◆ **EXERCISE**
Set down all the records below, word for word.
***** INPUT DATA *****
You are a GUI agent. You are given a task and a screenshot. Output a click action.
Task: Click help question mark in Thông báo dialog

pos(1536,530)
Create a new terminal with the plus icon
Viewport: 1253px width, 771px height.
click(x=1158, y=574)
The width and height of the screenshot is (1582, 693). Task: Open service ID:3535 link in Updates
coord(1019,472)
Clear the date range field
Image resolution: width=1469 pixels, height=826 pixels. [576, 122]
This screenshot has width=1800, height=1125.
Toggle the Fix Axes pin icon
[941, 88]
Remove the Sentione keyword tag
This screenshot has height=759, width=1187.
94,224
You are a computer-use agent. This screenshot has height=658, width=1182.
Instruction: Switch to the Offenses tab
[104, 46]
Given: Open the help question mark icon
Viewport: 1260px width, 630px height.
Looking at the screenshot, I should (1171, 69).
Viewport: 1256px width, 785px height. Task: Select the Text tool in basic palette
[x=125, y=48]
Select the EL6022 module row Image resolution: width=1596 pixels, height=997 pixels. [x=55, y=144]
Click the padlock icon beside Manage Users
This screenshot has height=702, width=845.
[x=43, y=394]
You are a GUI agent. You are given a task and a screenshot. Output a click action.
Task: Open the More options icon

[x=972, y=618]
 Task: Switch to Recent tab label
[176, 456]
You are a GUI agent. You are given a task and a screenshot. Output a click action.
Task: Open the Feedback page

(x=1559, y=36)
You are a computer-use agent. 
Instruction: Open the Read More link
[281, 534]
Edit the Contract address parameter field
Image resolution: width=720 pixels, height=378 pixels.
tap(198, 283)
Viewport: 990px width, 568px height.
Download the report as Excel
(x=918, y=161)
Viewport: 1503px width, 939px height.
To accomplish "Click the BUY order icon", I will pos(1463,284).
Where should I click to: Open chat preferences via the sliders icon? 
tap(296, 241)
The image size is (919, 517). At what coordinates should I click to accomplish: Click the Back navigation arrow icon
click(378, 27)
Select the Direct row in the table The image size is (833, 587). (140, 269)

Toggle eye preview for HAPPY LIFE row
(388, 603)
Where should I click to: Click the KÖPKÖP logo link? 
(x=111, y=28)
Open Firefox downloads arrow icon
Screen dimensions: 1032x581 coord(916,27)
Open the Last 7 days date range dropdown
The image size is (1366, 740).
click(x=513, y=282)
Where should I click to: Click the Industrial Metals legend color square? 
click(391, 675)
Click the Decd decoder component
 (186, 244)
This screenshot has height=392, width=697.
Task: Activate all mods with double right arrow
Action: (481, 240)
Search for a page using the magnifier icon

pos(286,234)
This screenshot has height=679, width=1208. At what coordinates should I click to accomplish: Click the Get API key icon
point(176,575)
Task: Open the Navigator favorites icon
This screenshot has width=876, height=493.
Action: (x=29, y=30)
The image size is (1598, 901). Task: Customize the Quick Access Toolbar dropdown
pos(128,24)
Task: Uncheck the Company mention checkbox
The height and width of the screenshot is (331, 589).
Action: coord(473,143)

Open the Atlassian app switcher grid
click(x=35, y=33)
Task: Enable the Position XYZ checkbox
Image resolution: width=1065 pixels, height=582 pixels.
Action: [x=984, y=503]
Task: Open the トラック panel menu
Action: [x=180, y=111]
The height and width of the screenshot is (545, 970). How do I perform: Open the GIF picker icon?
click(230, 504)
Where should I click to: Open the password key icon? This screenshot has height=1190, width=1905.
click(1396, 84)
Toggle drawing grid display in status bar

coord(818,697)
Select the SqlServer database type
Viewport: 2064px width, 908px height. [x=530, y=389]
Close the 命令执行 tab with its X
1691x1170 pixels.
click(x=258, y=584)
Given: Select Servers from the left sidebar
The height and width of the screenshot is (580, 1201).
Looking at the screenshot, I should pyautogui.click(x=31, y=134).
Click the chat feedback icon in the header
*****
◆ **ANSWER AREA**
You are a GUI agent. You are given a task and a screenshot. Output a click action.
Task: Click help question mark in Thông báo dialog

pos(1536,530)
Create a new terminal with the plus icon
Viewport: 1253px width, 771px height.
click(x=1158, y=574)
The width and height of the screenshot is (1582, 693). Task: Open service ID:3535 link in Updates
coord(1019,472)
Clear the date range field
Image resolution: width=1469 pixels, height=826 pixels. [576, 122]
This screenshot has width=1800, height=1125.
Toggle the Fix Axes pin icon
[941, 88]
Remove the Sentione keyword tag
This screenshot has height=759, width=1187.
94,224
You are a computer-use agent. This screenshot has height=658, width=1182.
Instruction: Switch to the Offenses tab
[104, 46]
Given: Open the help question mark icon
Viewport: 1260px width, 630px height.
Looking at the screenshot, I should (1171, 69).
Viewport: 1256px width, 785px height. Task: Select the Text tool in basic palette
[x=125, y=48]
Select the EL6022 module row Image resolution: width=1596 pixels, height=997 pixels. [x=55, y=144]
Click the padlock icon beside Manage Users
This screenshot has height=702, width=845.
[x=43, y=394]
You are a GUI agent. You are given a task and a screenshot. Output a click action.
Task: Open the More options icon

[x=972, y=618]
 Task: Switch to Recent tab label
[176, 456]
You are a GUI agent. You are given a task and a screenshot. Output a click action.
Task: Open the Feedback page

(x=1559, y=36)
You are a computer-use agent. 
Instruction: Open the Read More link
[281, 534]
Edit the Contract address parameter field
Image resolution: width=720 pixels, height=378 pixels.
tap(198, 283)
Viewport: 990px width, 568px height.
Download the report as Excel
(x=918, y=161)
Viewport: 1503px width, 939px height.
To accomplish "Click the BUY order icon", I will pos(1463,284).
Where should I click to: Open chat preferences via the sliders icon? 
tap(296, 241)
The image size is (919, 517). At what coordinates should I click to accomplish: Click the Back navigation arrow icon
click(378, 27)
Select the Direct row in the table The image size is (833, 587). (140, 269)

Toggle eye preview for HAPPY LIFE row
(388, 603)
Where should I click to: Click the KÖPKÖP logo link? 
(x=111, y=28)
Open Firefox downloads arrow icon
Screen dimensions: 1032x581 coord(916,27)
Open the Last 7 days date range dropdown
The image size is (1366, 740).
click(x=513, y=282)
Where should I click to: Click the Industrial Metals legend color square? 
click(391, 675)
Click the Decd decoder component
 (186, 244)
This screenshot has height=392, width=697.
Task: Activate all mods with double right arrow
Action: (481, 240)
Search for a page using the magnifier icon

pos(286,234)
This screenshot has height=679, width=1208. At what coordinates should I click to accomplish: Click the Get API key icon
point(176,575)
Task: Open the Navigator favorites icon
This screenshot has width=876, height=493.
Action: (x=29, y=30)
The image size is (1598, 901). Task: Customize the Quick Access Toolbar dropdown
pos(128,24)
Task: Uncheck the Company mention checkbox
The height and width of the screenshot is (331, 589).
Action: coord(473,143)

Open the Atlassian app switcher grid
click(x=35, y=33)
Task: Enable the Position XYZ checkbox
Image resolution: width=1065 pixels, height=582 pixels.
Action: [x=984, y=503]
Task: Open the トラック panel menu
Action: [x=180, y=111]
The height and width of the screenshot is (545, 970). How do I perform: Open the GIF picker icon?
click(230, 504)
Where should I click to: Open the password key icon? This screenshot has height=1190, width=1905.
click(1396, 84)
Toggle drawing grid display in status bar

coord(818,697)
Select the SqlServer database type
Viewport: 2064px width, 908px height. [x=530, y=389]
Close the 命令执行 tab with its X
1691x1170 pixels.
click(x=258, y=584)
Given: Select Servers from the left sidebar
The height and width of the screenshot is (580, 1201).
Looking at the screenshot, I should pyautogui.click(x=31, y=134).
Click the chat feedback icon in the header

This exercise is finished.